Los especialistas consultados por ELECTRICIDAD distinguen entre técnicas preventivas y predictivas, además de correctivas, en el mantenimiento de los aisladores.

De acuerdo a IEEE Std 957-2005 IEEE Guide for Cleaning Insulators, “si se considera una instalación energizada, es decir, con tensión, la principal técnica de mantenimiento preventivo es el lavado de aislación con agua desmineralizada aislante, de baja conductividad, de acuerdo a IEEE Std 957-2005 IEEE Guide for Cleaning Insulators, a alta presión tanto en aislación de torres de transmisión (líneas de alta tensión) y en subestaciones, con el objetivo de retirar suciedad acumulada de la superficie del aislador, que puede hacer perder a este sus características dieléctricas, y por tanto generar una eventual descarga eléctrica (flashover) o incluso una explosión, lo que se traduce finalmente en una salida de servicio”, señala Eduardo Sáez, gerente de Operaciones y Mantenimiento de Interchile.
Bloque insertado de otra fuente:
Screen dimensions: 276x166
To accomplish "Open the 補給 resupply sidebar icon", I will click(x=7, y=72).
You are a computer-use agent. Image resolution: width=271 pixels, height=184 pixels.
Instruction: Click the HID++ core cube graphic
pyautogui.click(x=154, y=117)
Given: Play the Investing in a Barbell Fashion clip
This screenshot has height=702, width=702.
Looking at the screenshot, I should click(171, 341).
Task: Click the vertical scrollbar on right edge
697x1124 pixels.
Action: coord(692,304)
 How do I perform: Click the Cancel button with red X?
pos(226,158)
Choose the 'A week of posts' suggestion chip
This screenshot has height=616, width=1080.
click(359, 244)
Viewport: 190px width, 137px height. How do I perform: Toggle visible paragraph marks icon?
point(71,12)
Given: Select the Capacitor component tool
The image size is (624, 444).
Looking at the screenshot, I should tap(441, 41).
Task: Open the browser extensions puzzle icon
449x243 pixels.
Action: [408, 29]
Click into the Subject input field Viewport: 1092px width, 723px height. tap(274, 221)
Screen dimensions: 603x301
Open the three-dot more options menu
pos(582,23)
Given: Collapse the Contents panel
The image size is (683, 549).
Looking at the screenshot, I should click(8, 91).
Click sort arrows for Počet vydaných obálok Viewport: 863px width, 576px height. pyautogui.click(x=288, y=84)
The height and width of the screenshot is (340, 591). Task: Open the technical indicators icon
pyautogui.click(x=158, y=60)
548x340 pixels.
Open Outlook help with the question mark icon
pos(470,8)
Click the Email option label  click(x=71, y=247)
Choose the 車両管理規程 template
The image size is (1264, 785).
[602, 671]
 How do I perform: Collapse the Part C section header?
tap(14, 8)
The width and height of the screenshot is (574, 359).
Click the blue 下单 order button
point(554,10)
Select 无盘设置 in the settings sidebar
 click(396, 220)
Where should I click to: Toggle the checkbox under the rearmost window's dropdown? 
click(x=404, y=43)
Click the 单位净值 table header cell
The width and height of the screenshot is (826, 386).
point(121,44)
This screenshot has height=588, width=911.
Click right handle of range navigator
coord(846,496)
“Este lavado puede ser realizado con operadores a nivel de piso en subestaciones, y en líneas con equipos controlados remotamente (camiones lavadores), con operadores sobre equipos alzahombres o trepados en la estructura (torre)”, afirma el ejecutivo.

En este caso, importan variables como el tipo de tecnología de aislación, su situación geográfica y climatología, la contaminación de la zona, criticidad de la instalación o el estudio de tendencias de corriente de fuga, enumera Sáez.

También destaca “las inspecciones periódicas a las instalaciones, como pedestres o con trepado, o en el último tiempo, inspecciones con drones”, con el fin de verificar “el estado de aislación y su ferretería y evaluar si requiere una intervención correctiva”.

En cuanto al mantenimiento predictivo, son varias las tecnologías que se están utilizando en la actualidad “como medidores de corriente de fuga y cámaras coronográficas, que permiten conocer el estado de contaminación de la aislación”, además de “establecer tendencias para tomar decisiones acerca de varios programas de lavado o realizar mantenimiento por condición crítica”, observa, aunque la más común es “la inspección termográfica, que permite detectar problemas de conducción en el conductor y su ferretería”.

Este sistema y/o la aerofotogrametría térmica, coincide Andrés Lagos, vicepresidente de la Especialidad Eléctrica del Colegio de Ingenieros, han tomado mucha fuerza para identificar tempranamente puntos de desgaste de aisladores por efecto corona u otros, además de que el avance de las telecomunicaciones permite que a través de la instalación de sensores se pueda realizar un monitoreo en tiempo real de sectores sensibles.

Sin embargo también destaca la importancia del mantenimiento correctivo, “se deben reemplazar cada cierto tiempo los aisladores ya sea por daño o por la pérdida de la capacidad de aislación”.